Actuarial science is the study of mathematical and statistical analyses of risk in finance, insurance and related industries. Accounting, on the other hand, refers to the production of the financial records analyzed by an actuarial scientist. Both of these majors have been linked to a high percentage of successful job placements, with National Public Radio reporting that accounting and actuarial science majors have a zero percent unemployment rate. As these individual majors are so successful, double majoring in them may significantly improve your employment prospects.
Upper Level Math Classes
If you are a high school student planning to apply as a double major in accounting and actuarial science or a college student already getting your paperwork ready to declare, maintain high grades in upper level math coursework. Both accounting and actuarial science majors are expected to have taken a number of classes in mathematics, and it’s in your best interest to stay a step ahead of the curve by getting those sorts of requirements out of the way as soon as possible, including AP classes while in high school.
Do Your Research
At many universities, students are accepted into a specific college and cannot major in fields outside their college without reapplying. When applying to college, be sure that you are either prepared to reapply to the business or math college of your university or ascertain that both actuarial science and accounting are degrees offered within your college. Typically, if actuarial science is housed in the business school, you may encounter fewer obstacles to double majoring than if actuarial science is part of the school of mathematics and accounting is in the business college, as they are at Ball State University, for example.
Built-In Double Majors
Some universities anticipate popular double majors, like economics and mathematics, and build their curriculum around these students’ needs. This frequently means allowing more than the average three courses shared by student-planned double majors. Drake University, for example, offers students the opportunity to major in accounting and actuarial science, as reflected in the predetermined degree requirements for the two subjects.

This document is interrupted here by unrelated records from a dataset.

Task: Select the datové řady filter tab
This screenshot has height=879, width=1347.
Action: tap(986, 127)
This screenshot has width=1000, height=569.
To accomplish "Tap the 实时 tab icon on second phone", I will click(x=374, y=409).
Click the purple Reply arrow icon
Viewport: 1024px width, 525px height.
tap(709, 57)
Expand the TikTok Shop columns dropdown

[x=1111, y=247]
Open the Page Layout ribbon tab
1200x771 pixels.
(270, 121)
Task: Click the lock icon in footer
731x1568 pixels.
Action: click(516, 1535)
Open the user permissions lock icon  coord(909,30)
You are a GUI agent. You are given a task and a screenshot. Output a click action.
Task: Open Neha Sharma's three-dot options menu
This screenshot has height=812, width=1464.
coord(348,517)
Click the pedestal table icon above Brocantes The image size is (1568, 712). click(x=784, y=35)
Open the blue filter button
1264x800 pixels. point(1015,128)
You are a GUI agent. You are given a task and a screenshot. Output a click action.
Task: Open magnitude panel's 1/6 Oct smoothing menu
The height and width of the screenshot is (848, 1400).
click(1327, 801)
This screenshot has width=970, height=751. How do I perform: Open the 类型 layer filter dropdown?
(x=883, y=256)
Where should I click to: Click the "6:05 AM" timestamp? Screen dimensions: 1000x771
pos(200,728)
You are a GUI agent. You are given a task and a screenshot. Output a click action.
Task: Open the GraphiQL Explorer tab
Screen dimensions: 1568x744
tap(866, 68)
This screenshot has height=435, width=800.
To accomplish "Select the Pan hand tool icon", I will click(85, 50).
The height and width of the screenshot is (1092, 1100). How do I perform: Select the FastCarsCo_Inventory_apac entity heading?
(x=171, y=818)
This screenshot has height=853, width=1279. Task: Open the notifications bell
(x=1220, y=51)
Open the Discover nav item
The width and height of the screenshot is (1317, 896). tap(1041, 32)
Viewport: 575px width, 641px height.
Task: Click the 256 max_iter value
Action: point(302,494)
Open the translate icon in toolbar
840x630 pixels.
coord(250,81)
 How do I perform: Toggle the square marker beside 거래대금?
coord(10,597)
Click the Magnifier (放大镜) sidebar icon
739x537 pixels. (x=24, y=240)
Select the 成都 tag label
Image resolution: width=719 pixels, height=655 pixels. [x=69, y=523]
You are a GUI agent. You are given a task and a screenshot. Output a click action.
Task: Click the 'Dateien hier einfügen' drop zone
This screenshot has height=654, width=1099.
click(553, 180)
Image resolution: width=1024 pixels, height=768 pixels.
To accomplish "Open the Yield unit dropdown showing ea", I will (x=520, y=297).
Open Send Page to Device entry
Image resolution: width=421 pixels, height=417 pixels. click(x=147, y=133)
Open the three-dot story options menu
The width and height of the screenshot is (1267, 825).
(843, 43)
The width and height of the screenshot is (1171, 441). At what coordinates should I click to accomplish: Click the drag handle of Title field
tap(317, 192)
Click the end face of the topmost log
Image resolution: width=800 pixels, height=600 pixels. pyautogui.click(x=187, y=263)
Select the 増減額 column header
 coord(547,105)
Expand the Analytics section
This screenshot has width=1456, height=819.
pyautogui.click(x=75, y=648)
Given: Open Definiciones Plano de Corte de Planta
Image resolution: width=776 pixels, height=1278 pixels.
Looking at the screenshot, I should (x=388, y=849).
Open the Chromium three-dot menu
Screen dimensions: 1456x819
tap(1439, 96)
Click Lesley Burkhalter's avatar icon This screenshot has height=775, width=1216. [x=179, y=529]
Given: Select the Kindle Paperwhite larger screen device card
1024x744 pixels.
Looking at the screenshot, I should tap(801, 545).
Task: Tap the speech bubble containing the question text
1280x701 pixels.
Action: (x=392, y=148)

Even if your program doesn’t offer the two degrees as predesignated double majors, if you pay careful attention to degree requirements, you may be able to create a class schedule giving you the degrees you want. At Central College in Iowa, for example, both actuarial science and accounting degrees require students to take Introduction to Financial Accounting, Principles of Macroeconomics and Microeconomics and classes in statistics. By compiling of a list of the classes you’ll be expected to take to receive each degree, you can develop a plan of action that uses the overlap to your advantage.